Introduction
Data visualization is a crucial component of biostatistics, helping researchers and students interpret complex datasets easily. Among the various graphical tools available, the bar chart is one of the simplest and most effective methods for representing categorical data.
In this tutorial, you will learn how to create a basic bar chart in R Studio using a real-world biostatistics dataset. This guide is designed especially for beginners and includes step-by-step instructions, R code, and interpretation.
What is a Bar Chart?
A bar chart is a graphical representation of categorical data where each category is represented by a rectangular bar. The height (or length) of each bar corresponds to the value it represents.
Key Features:
- Represents categorical variables
- Easy comparison between groups
- Widely used in biostatistics and medical research
Concept Behind Bar Chart in Biostatistics
In biostatistics, bar charts are used to:
- Compare disease prevalence
- Analyze patient distribution
- Evaluate treatment outcomes
For example, comparing the number of patients suffering from different diseases helps healthcare professionals make informed decisions.
Watch Video Tutorial
Dataset Used in This Example
We use a simple dataset showing the number of patients affected by different diseases:
| Disease | Patients |
|---|---|
| Diabetes | 50 |
| Hypertension | 65 |
| Asthma | 30 |
| Cancer | 20 |
| Heart Disease | 40 |
📥 Download Dataset
Step-by-Step Explanation Using R Studio
Step 1: Create Data
disease <- c("Diabetes", "Hypertension", "Asthma", "Cancer", "Heart Disease")

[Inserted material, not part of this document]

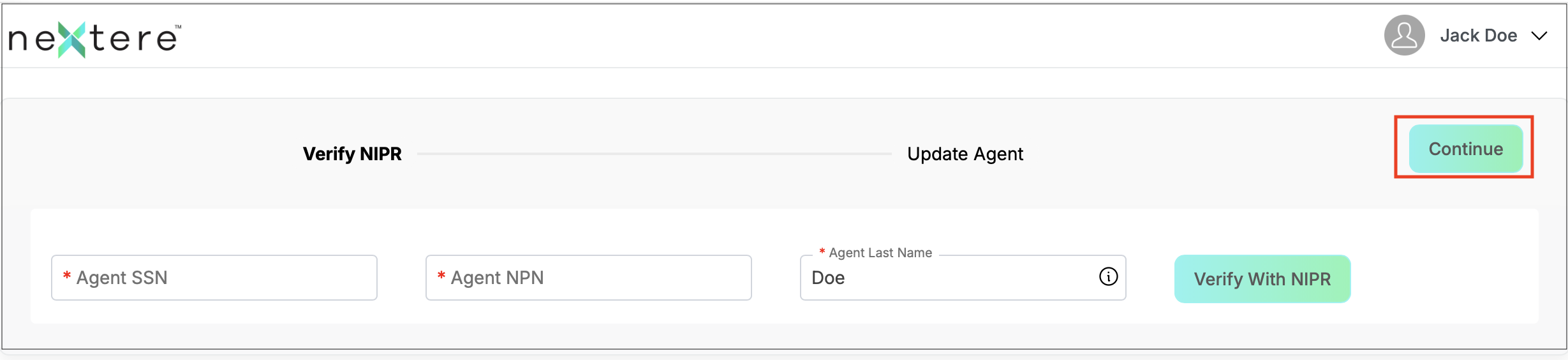This screenshot has height=360, width=1568.
Task: Click the info icon in Last Name field
Action: (1108, 276)
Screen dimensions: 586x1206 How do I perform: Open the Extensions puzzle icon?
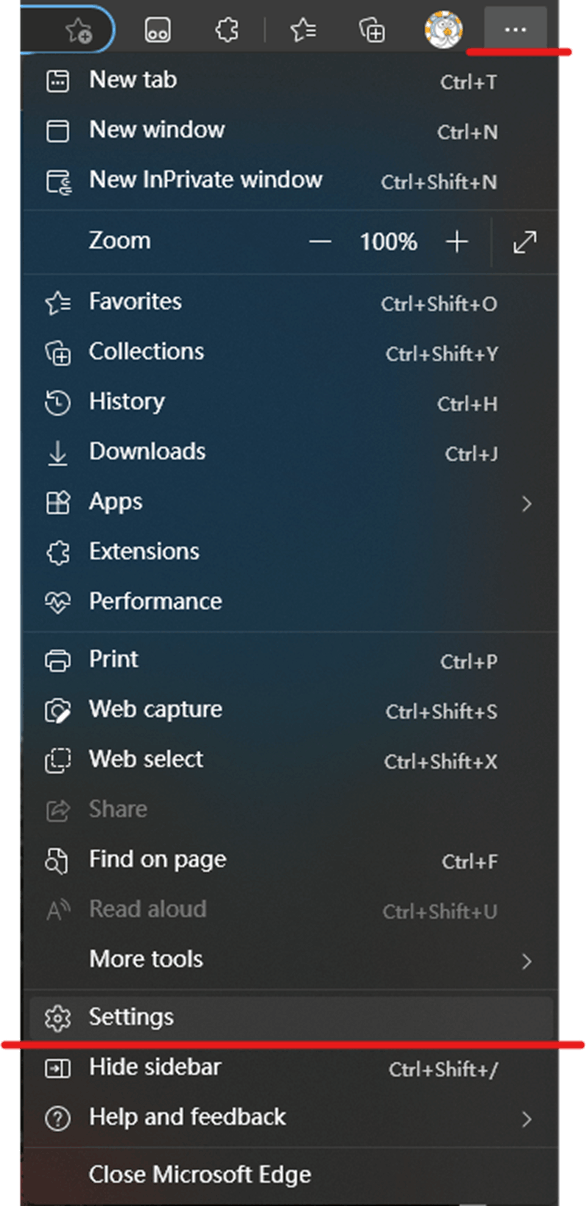pos(227,29)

patients <- c(50, 65, 30, 20, 40)
data <- data.frame(Disease = disease, Patients = patients)
print(data)
Step 2: Basic Bar Chart
barplot(data$Patients)
This creates a simple bar chart without labels.
Step 3: Add Labels and Colors
barplot( data$Patients, names.arg = data$Disease, col = "skyblue", main = "Number of Patients by Disease", xlab = "Disease Type", ylab = "Number of Patients", border = "black" )
Now the chart is more informative and visually clear.
Step 4: Add Data Labels on Bars
bp <- barplot( data$Patients, names.arg = data$Disease, col = "lightgreen", main = "Number of Patients by Disease", xlab = "Disease Type", ylab = "Number of Patients" ) text( x = bp, y = data$Patients, labels = data$Patients, pos = 3, cex = 0.8 )
Displays values on top of each bar.
Step 5: Fix Label Cut-Off Issue
bp <- barplot( data$Patients, names.arg = data$Disease, col = "lightgreen", main = "Number of Patients by Disease", xlab = "Disease Type", ylab = "Number of Patients", ylim = c(0, 75) ) text( x = bp, y = data$Patients, labels = data$Patients, pos = 3, cex = 0.8 )
This ensures labels are fully visible.
Full R Script Download
You can provide your script like this in your blog:
👉 Download R Script
Bar Chart Output

Interpretation of the Bar Chart
From the above bar chart:
- Hypertension (65 patients) has the highest prevalence
- Cancer (20 patients) has the lowest number of cases
- Diabetes and Heart Disease show moderate levels
- Asthma has comparatively fewer patients
Insights:
- Hypertension is a major health concern
- Resource allocation should focus more on high-prevalence diseases
- Useful for public health planning
Advantages of Using Bar Charts
- Easy to understand
- Suitable for categorical data
- Helps in quick comparison
- Widely used in research
Common Mistakes to Avoid
- Not labeling axes
- Overlapping text labels
- Improper scaling
- Using wrong chart type
Conclusion
Creating a basic bar chart in R Studio is an essential skill for anyone working in biostatistics and data analysis. With just a few lines of code, you can transform raw data into meaningful visual insights.
In this tutorial, we covered:
- Dataset creation
- Barplot function
- Customization
- Labeling and fixing errors
- Interpretation
Bar charts are powerful tools that help simplify complex healthcare data and support better decision-making.